Reproduce verbatim every line from the one containing "Task: Click the" through the end of the items, both included, and leave the pictures out of the answer.

## Data for this task
=-=-=-=-=
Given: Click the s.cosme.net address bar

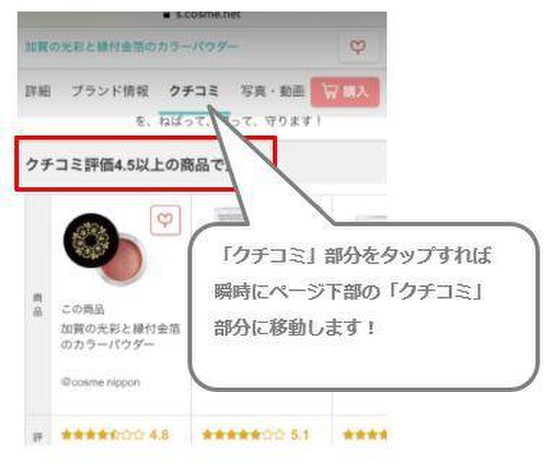Looking at the screenshot, I should pos(202,15).
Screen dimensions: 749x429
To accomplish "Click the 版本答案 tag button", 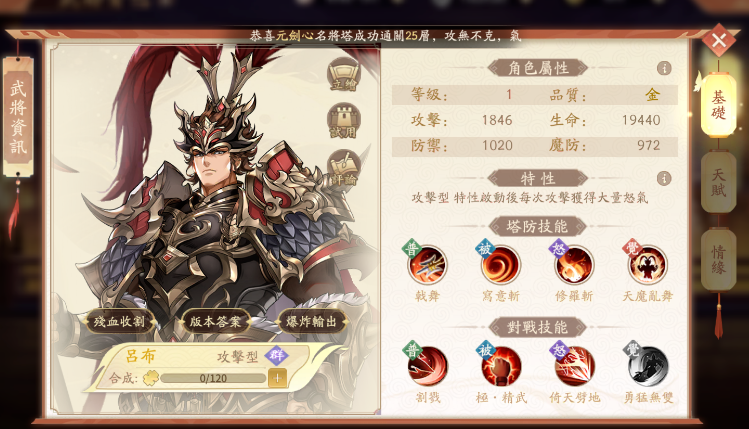I will click(215, 322).
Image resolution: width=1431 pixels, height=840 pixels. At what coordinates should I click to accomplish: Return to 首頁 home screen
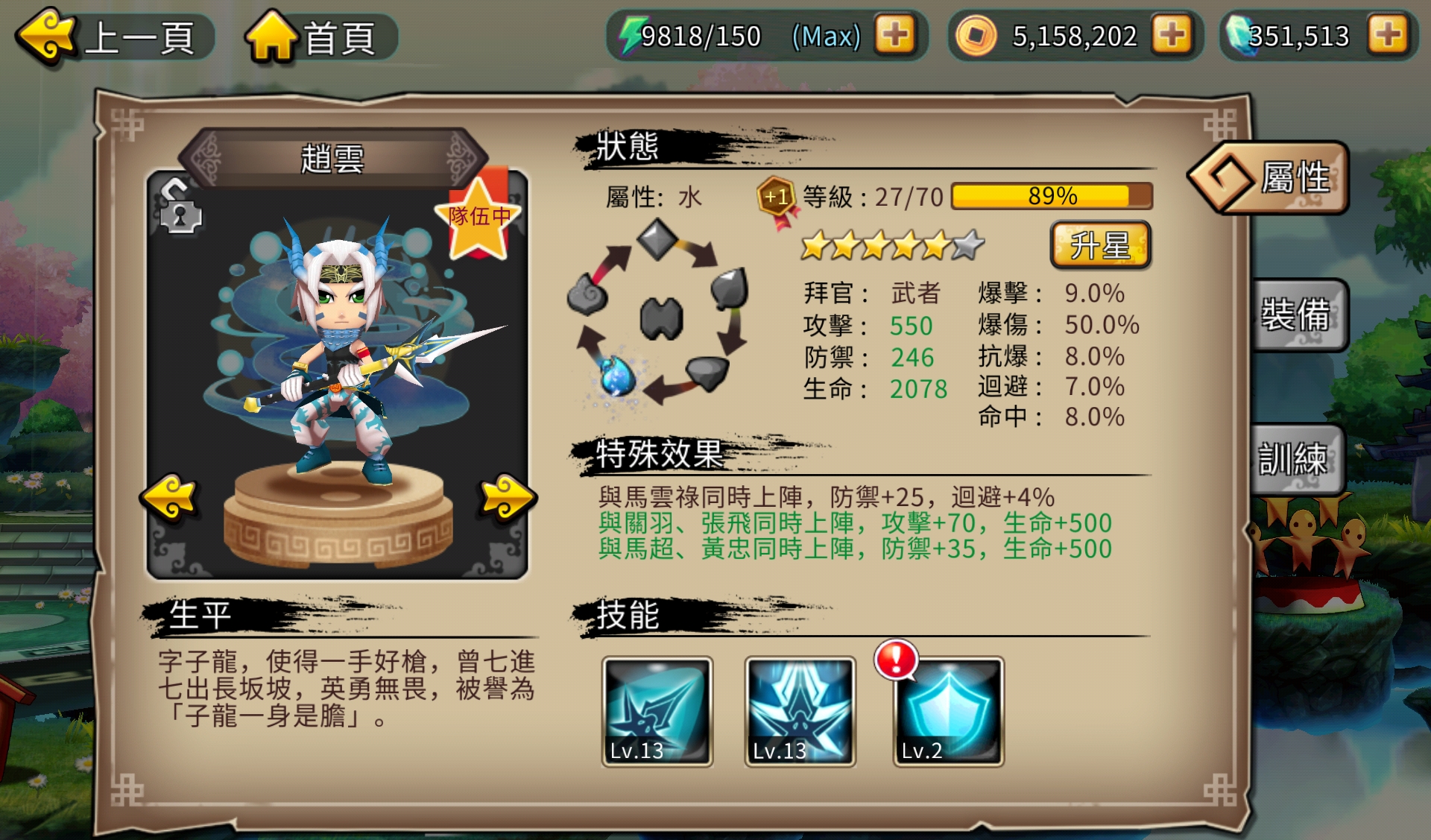[x=320, y=37]
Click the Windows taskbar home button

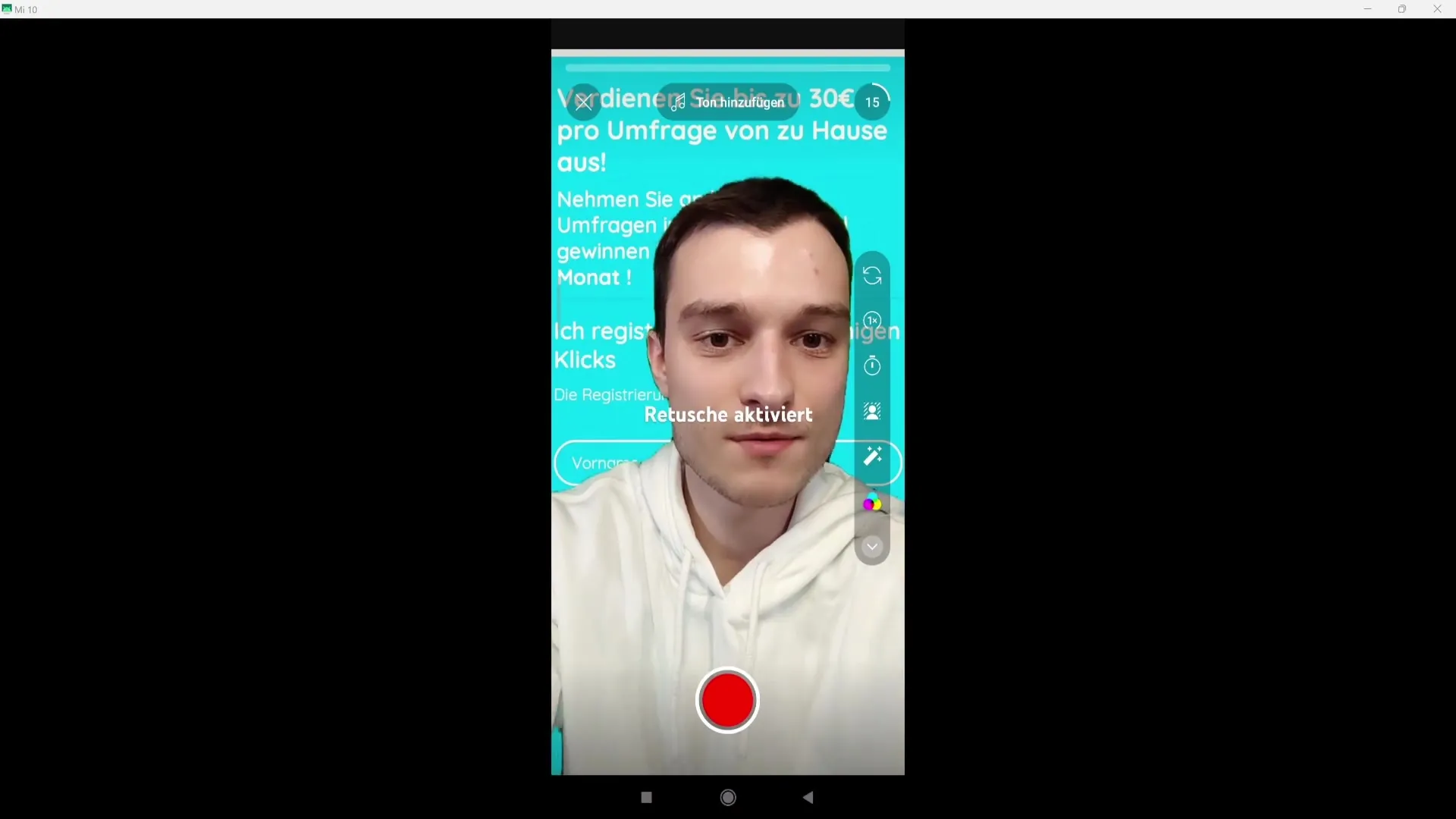pos(728,797)
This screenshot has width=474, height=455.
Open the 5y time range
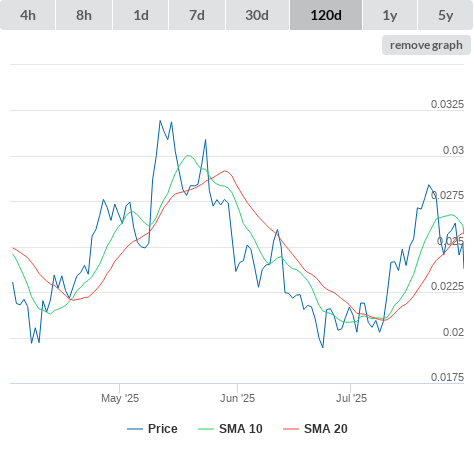tap(446, 15)
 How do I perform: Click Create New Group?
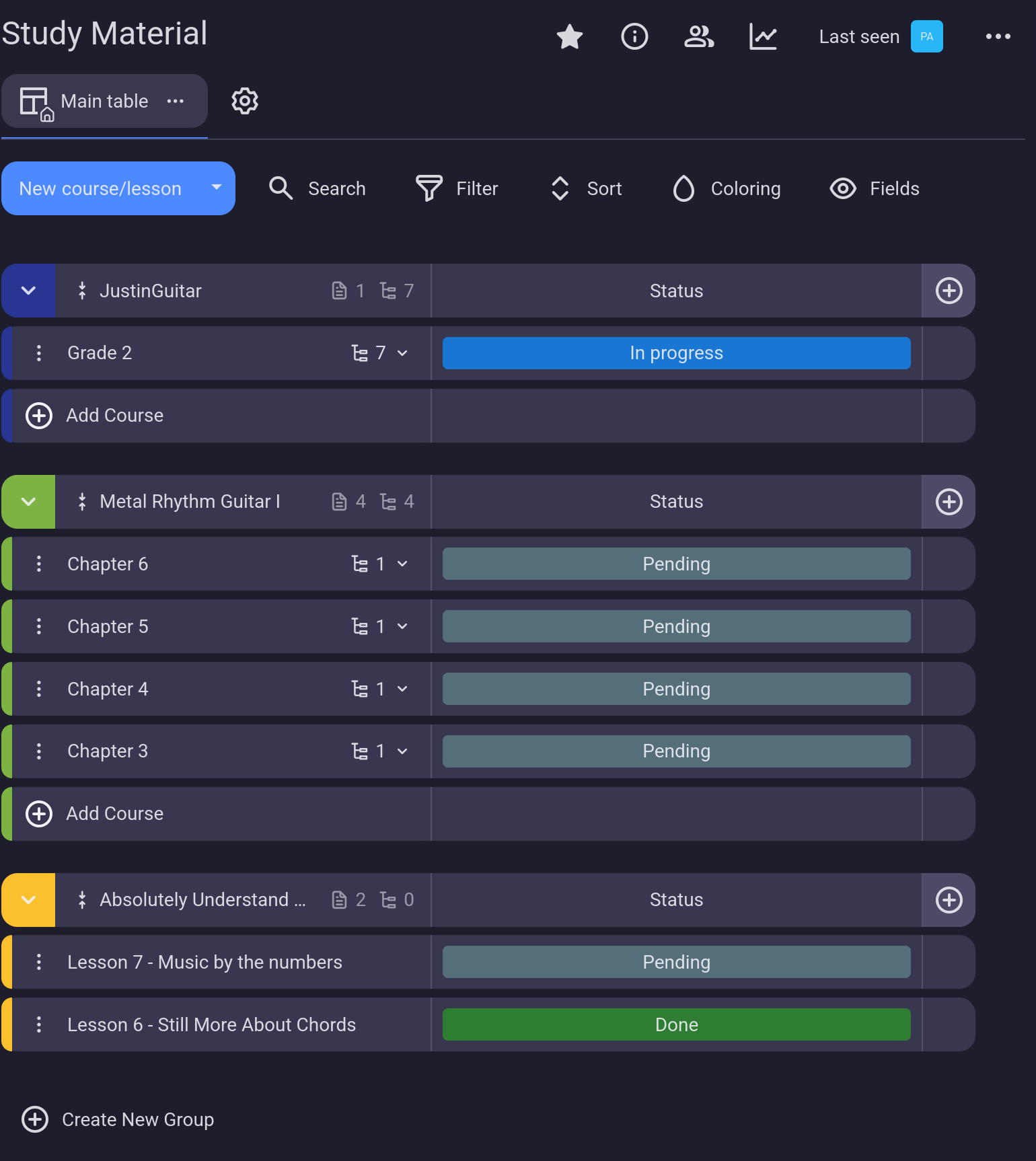[x=118, y=1119]
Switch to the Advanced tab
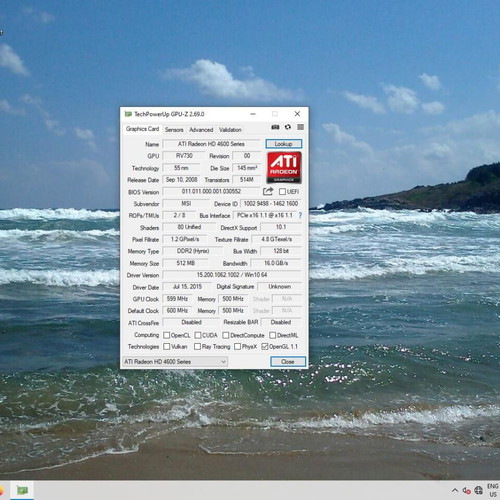Viewport: 500px width, 500px height. coord(201,130)
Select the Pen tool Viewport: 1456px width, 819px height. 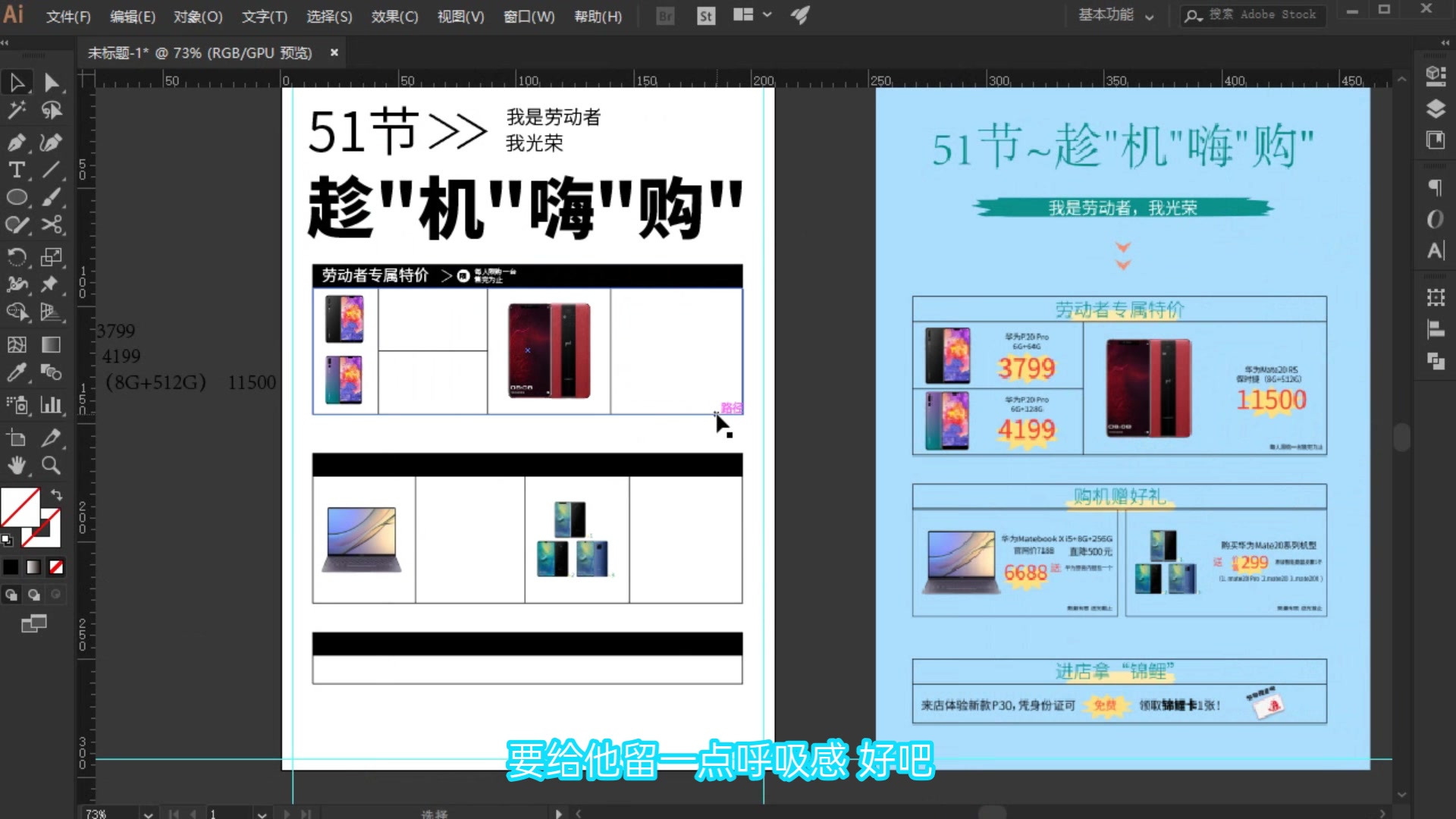[x=17, y=142]
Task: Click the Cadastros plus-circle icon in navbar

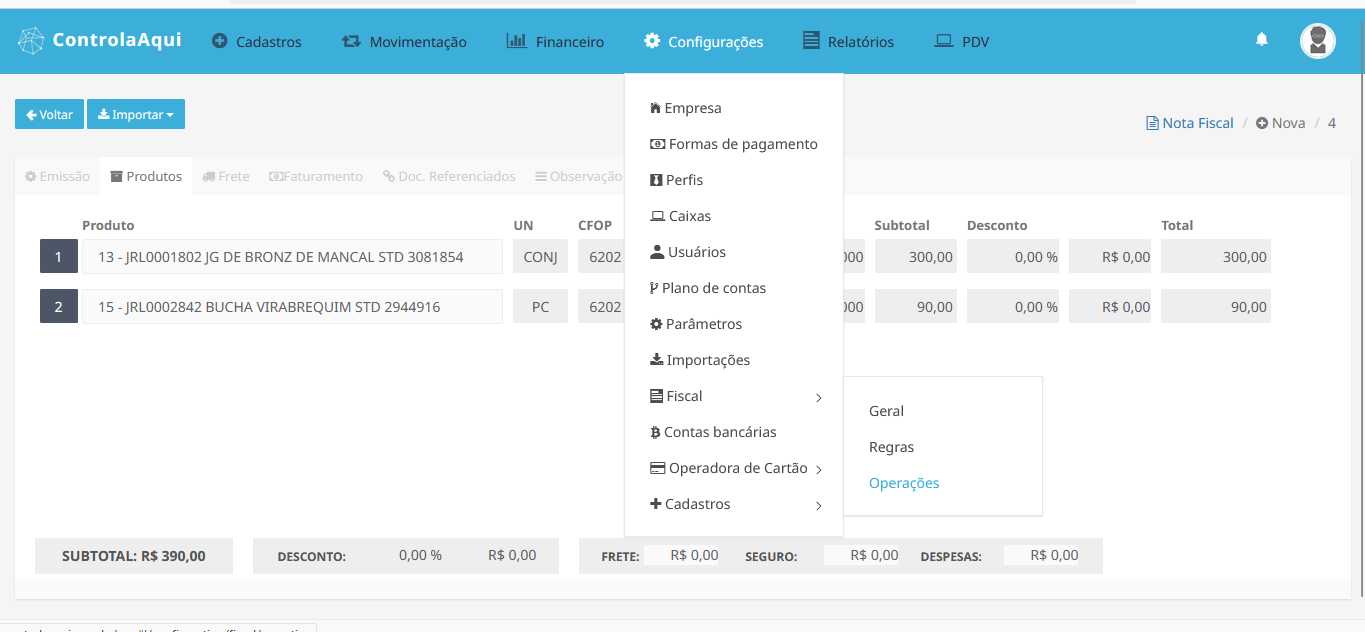Action: coord(220,42)
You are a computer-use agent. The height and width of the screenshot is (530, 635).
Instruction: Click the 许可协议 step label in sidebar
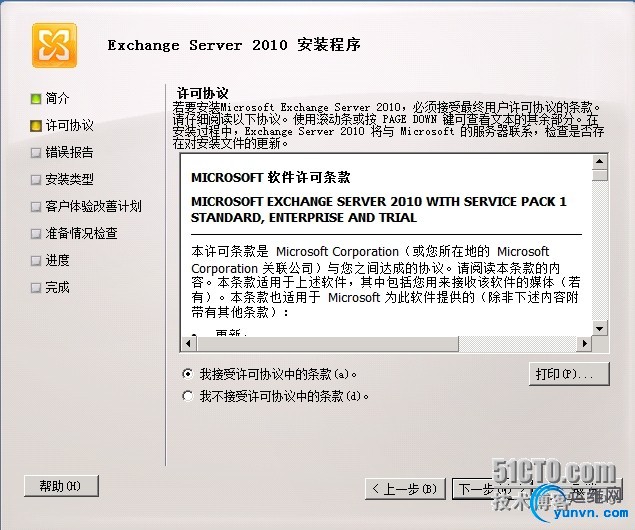click(69, 126)
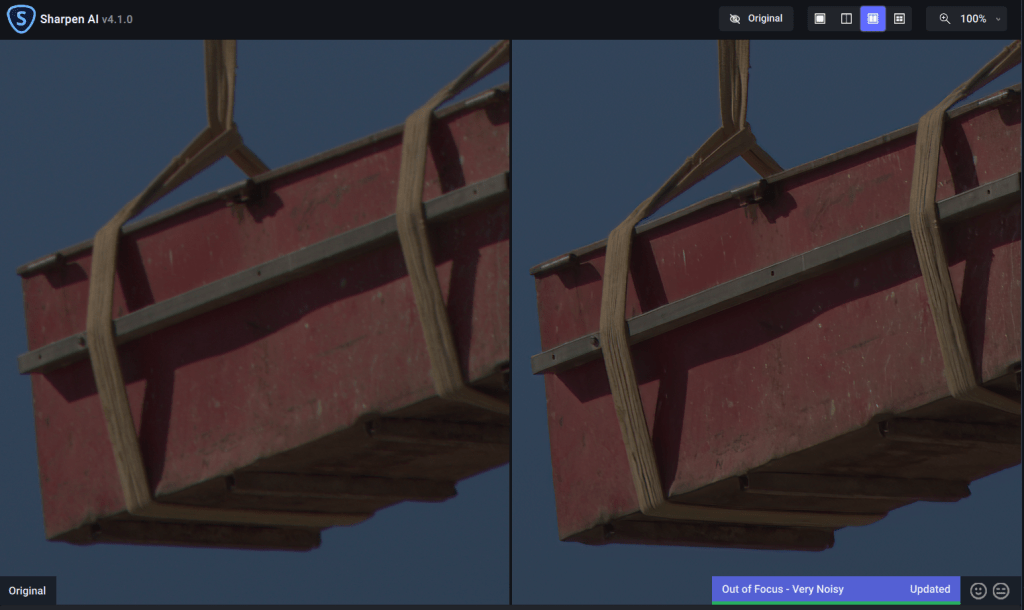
=-=-=-=-=
## Task result
Task: Click the Cadastros plus-circle icon in navbar

Action: coord(220,42)
You are a computer-use agent. The height and width of the screenshot is (530, 635).
Instruction: Click the 许可协议 step label in sidebar
click(69, 126)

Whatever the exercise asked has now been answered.